The team used a piezoelectric inkjet printing machine with double printing heads that eject droplets of 60 pl at a frequency of 500 Hz. During the process, the antisolvent ink (pure anhydrous dimethylformamide) is printed first and then overprinted with the ink containing the organic semiconductor C8BTBT. The deposited droplets then naturally mix together on the surface of the substrate.

Using an optical microscope, the researchers observed tiny floating bodies that begin to form at the liquid surface. Each body seems to act as a nucleus for further crystallization and subsequently grows larger. These bodies eventually cover the entire surface of the droplet to form C8BTBT thin solid-like layers before the solvent evaporates. The solvent evaporates quite slowly, with the final result being films of C8BTBT that are around 30–200 nm thick, sticking tightly to the substrate surface.

High-performance mobility

The researchers used this material to make thin-film transistors with a gold source and drain electrodes and Parylene-C as the gate dielectric layer. The finished devices have average charge-carrier mobilities as high as 16.4 cm2/Vs. Such a value puts the devices into the high performance range, which starts at 10 cm2/Vs. The on-off current ratio is also high, at 105–107.

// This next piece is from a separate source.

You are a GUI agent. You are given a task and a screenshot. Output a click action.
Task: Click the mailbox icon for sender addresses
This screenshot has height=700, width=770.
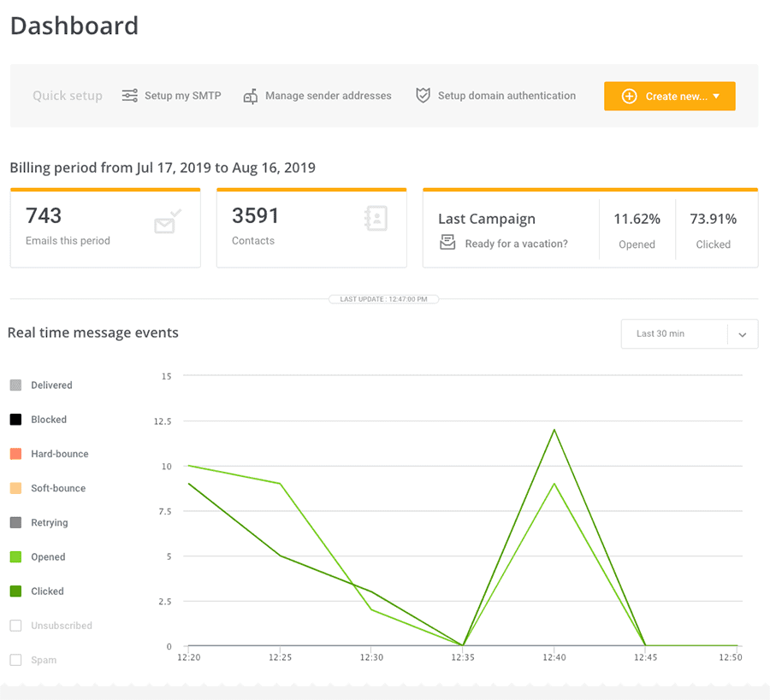tap(251, 96)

According to Hasegawa, this performance is much higher than previous transistors made from C8BTBT and compares well with other very-high-performance devices, including rubrene single-crystal devices. “We believe the good properties observed come thanks to the fact the single-crystal thin semiconductor film forms slowly. This is because of the fluid nature of the microliquid droplet in which laminar flow dominates over turbulent flow.” The technique should also work for other functional soluble materials, he adds.

The team, which includes researchers from the University of Tokyo and KEK in Tsukuba, now plans to optimize its equipment and device-processing techniques. “For example, there is plenty of scope for improving the source/drain contacts in our transistors,” reveals Hasegawa. “The next step will then be to exploit the technique for making printed electric metal wires and then ultimately produce all-printed electronic products.”

The work was published in Nature DOI:10.1038/nature10313.